TO: I don't really... it's kind of a shame. I went through all that and I just don't remember anything. And maybe we just, it was such a shameful time that we didn't want to remember those things or whatever, but yeah. I remember shortly after we got there, I felt that I needed to go out of the camp. And there was a sawmill up above Cody, Wyoming, in a national forest up there and there's a little dinky sawmill, mom and pop type of sawmill. And those Issei men that, I think they were all Issei except me, they wanted a Nisei to go with them. I said, "Okay," because of the possibility of communication problems or whatever. So I went along with them, I think there was five Issei, and I was a Nisei. And we were logging up there all year around, and in the wintertime, it would snow up to hip-deep. It was kind of a fun thing. [Laughs]

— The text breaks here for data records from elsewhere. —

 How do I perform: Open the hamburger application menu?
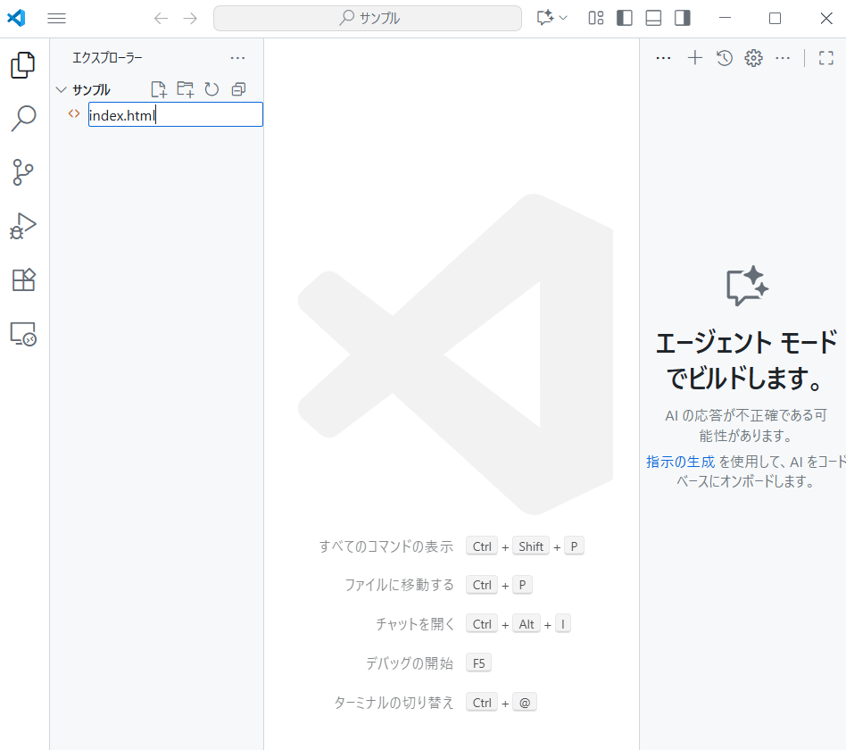point(56,18)
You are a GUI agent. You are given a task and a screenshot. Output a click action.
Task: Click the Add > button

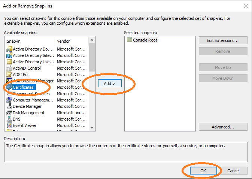[x=109, y=84]
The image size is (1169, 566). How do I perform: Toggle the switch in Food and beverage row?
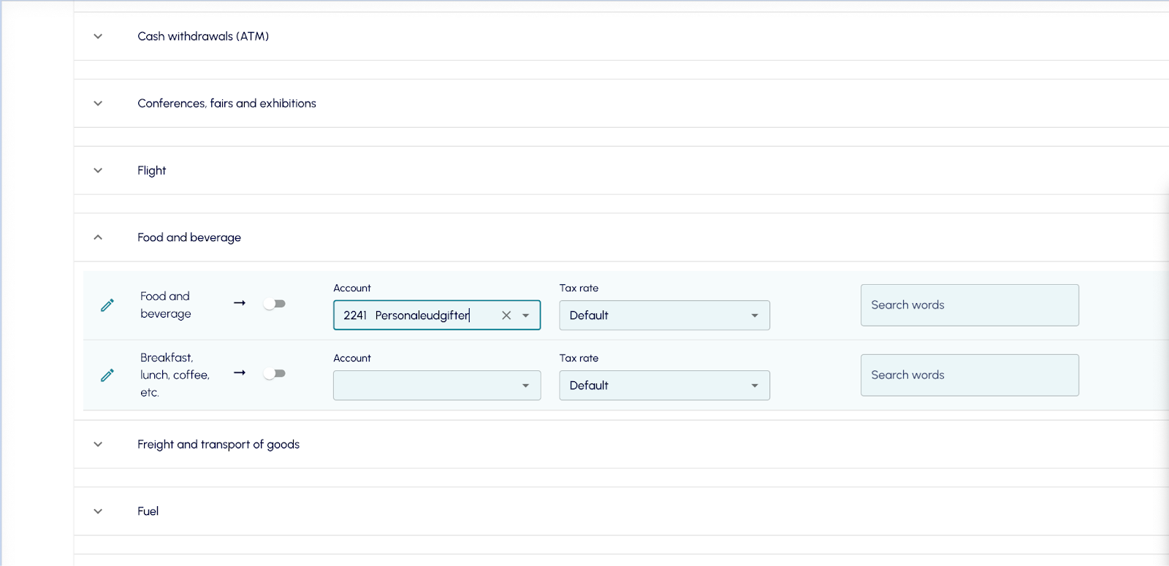coord(275,304)
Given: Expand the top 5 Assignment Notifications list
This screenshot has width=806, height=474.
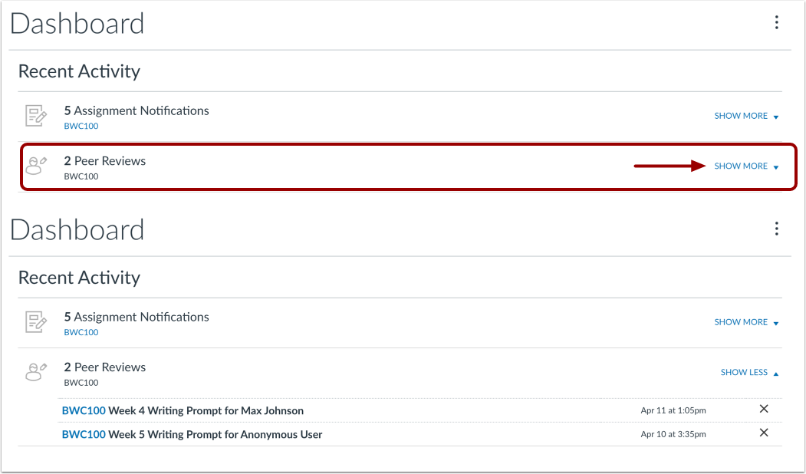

TI: But that was a big difference for you. I mean, you grew up in the Northwest and there wasn't really, I mean, we get snow a few times a year maybe, but it doesn't stick around.

TO: But you didn't work in the snow. Of course, that wasn't too often. Because when we run out of logs to saw in the sawmill, then they'd send us up. He tried to bring as many logs down in the summertime when it didn't snow. And it was very interesting because the Forest Service had marked the trees that this owner could cut down, you know, and then we'd go up there and cut those trees down. But the owner would see a nice tree and he said, "Oh, that one is marked." We didn't see any marks on it. [Laughs] We cut 'em down. And because of the Forest Service, those logs had to be cut up and the horse would drag them out to a landing. We had a horse, there was a young hakujin kid that kind of towed the, logged all the wood. Because the Forest Service wouldn't allow them, allow tractors up there to do that kind of thing.

TI: And how was this time for you? Because you were the only Nisei with, what, five Isseis. How was that for you?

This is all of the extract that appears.